Republican demands for stronger anti-abortion provisions as part of any extension of enhanced ObamaCare subsidies are not only a sticking point to a bipartisan deal: They complicate any alternative GOP health care agenda.
The fight is a key test for anti-abortion activists who have been vocally frustrated at the Trump administration's lack of action on other priorities, such as rolling back Biden-era regulations allowing mail-order abortion pills and the Food and Drug Administration's approval of a generic version of mifepristone in October.
At issue are whether federally funded plans can cover abortion procedures and medications.
While the long-standing Hyde Amendment and other similar laws prevent federal funds from being used to cover abortions, they do not prohibit Affordable Care Act marketplace plans from covering abortions, so long as they are funded by state or private dollars. Some states allow — or even require — Affordable Care Act marketplace plans to include abortion coverage, using state funds. Anti-abortion activists and Republicans want to prohibit federally funded plans from covering those plans at all.
Susan B. Anthony (SBA) Pro-Life America released a media memo last week outlining the long history of Republicans aiming to prevent taxpayer funding of abortion, noting anti-abortion organizations have long opposed ObamaCare plans covering abortion, and that Republicans in the House have previously passed and long championed legislation to change that.
"Preventing taxpayer funding of abortion is a minimum requirement for any new Obamacare spending advanced by a Republican Congress and Administration," the memo said.
The prominent anti-abortion group is not stopping there — it is announcing Tuesday that it is taking the unusual step of including on its lawmaker scorecard a discharge petition led by House Minority Leader Hakeem Jeffries (D-N.Y.), which attempts to force a vote on extending the subsidies as-is for three years.
Jeffries needs a handful of Republicans to sign on to the petition to bypass GOP leaders and force a vote, and is pressing centrist GOP members — many of whom will be facing tough reelection bids next year and have supported a one-year temporary extension in the past — to sign on.
Such scorecards usually count only for recorded votes, and the move to count signatures on the discharge petition shows how aggressive SBA is advocating on this issue. Any lawmaker who signs the Jeffries petition will have a negative mark. That could make Republicans think twice, too, about any discharge petition effort for an alternate bipartisan compromise.
"With the midterms on the horizon, Republicans need to just continue to hold strong. Taking the pro-life base for granted is not a smart political move for Republicans," SBA spokesperson Kelsey Pritchard said. "At SBA alone, we are investing $80 million to retain GOP majorities in the House and the Senate during the midterms, so members must continue to stand firm on this."
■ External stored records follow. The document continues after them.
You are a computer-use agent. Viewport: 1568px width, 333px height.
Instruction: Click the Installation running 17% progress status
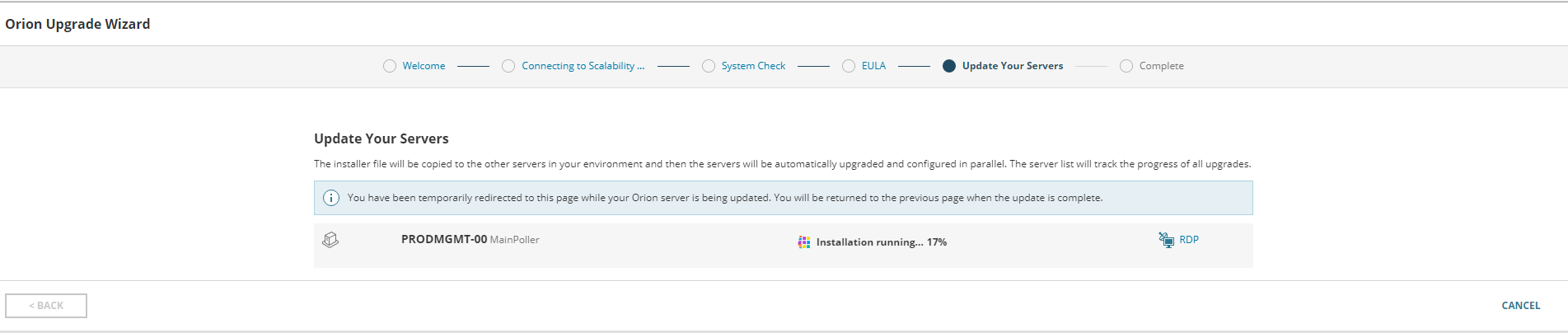coord(882,242)
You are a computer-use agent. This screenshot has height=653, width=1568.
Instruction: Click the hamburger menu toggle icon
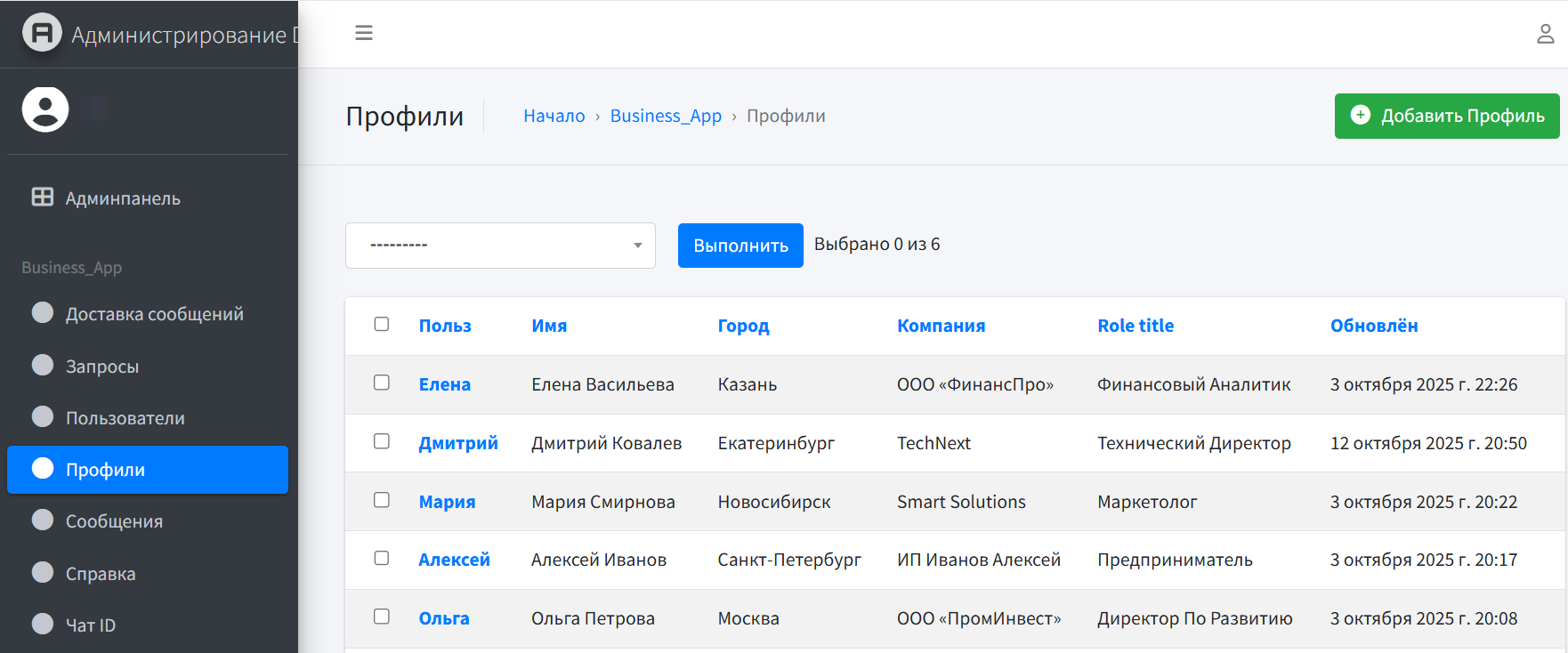tap(363, 33)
GOP leadership and most Republicans in Congress seem to agree. Expanding abortion prohibitions to ObamaCare plans are top priorities for Speaker Mike Johnson (R-La.) and many other Republicans, according to leadership sources. Many senators have expressed support for the Hyde expansion, as well.
Those kinds of changes to the subsidies, though, seem to be a nonstarter for Democrats, who argue no federal dollars are flowing to abortion services under ObamaCare's current structure. Sen. Ron Wyden (D-Ore.) said on the Senate floor last month that the GOP demands to expand those abortion restrictions "amounts to nothing short of a backdoor national abortion ban."
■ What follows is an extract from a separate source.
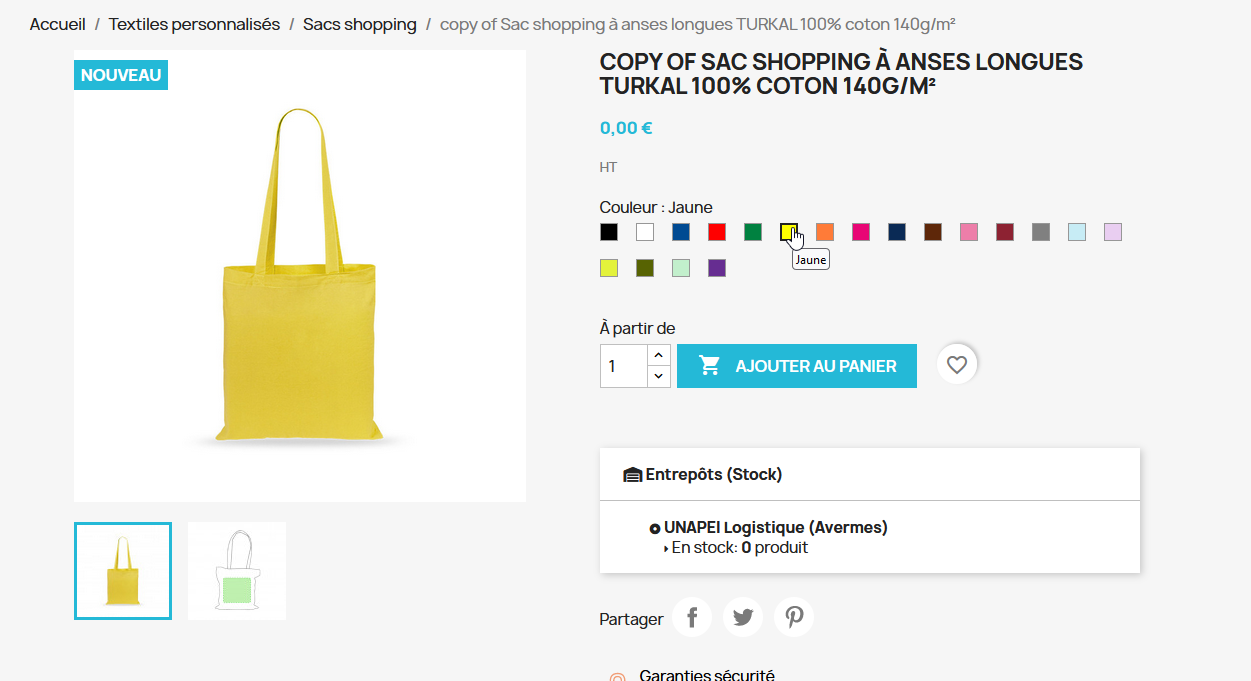The image size is (1251, 681).
Task: Select the black color swatch
Action: tap(609, 232)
The result seems to be an insurmountable conflict that threatens to stop any extension of the ObamaCare subsidies.
Yet Republicans aren't publicly closing the door on negotiations yet. Senate Majority Leader John Thune (R-S.D.) told reporters Monday that bipartisan talks are still underway for some kind of subsidy extension deal.
As Republicans start to pitch alternate health care plans, abortion ban expansions could be central to those, too. Sen. Rick Scott (R-Fla.), for instance, last month pitched a plan to establish "Trump Health Freedom Accounts" with funds that could be applied to health care premiums — noting they would be "Hyde-compliant by restricting use on abortion health plans or abortion services."
Gavin Oxley, media relations manager at Americans United for Life, said he thinks the White House understands how nonnegotiable the Hyde component is to any GOP-backed plan.
"If the Republicans or the Trump administration were to push something forward without Hyde, it would ultimately fracture the Republican Party and the voter base that got Trump elected," Oxley said. "The pro-life movement is a large faction of a broader conservative movement, and we would be very disappointed in even an attempt to pass something without Hyde."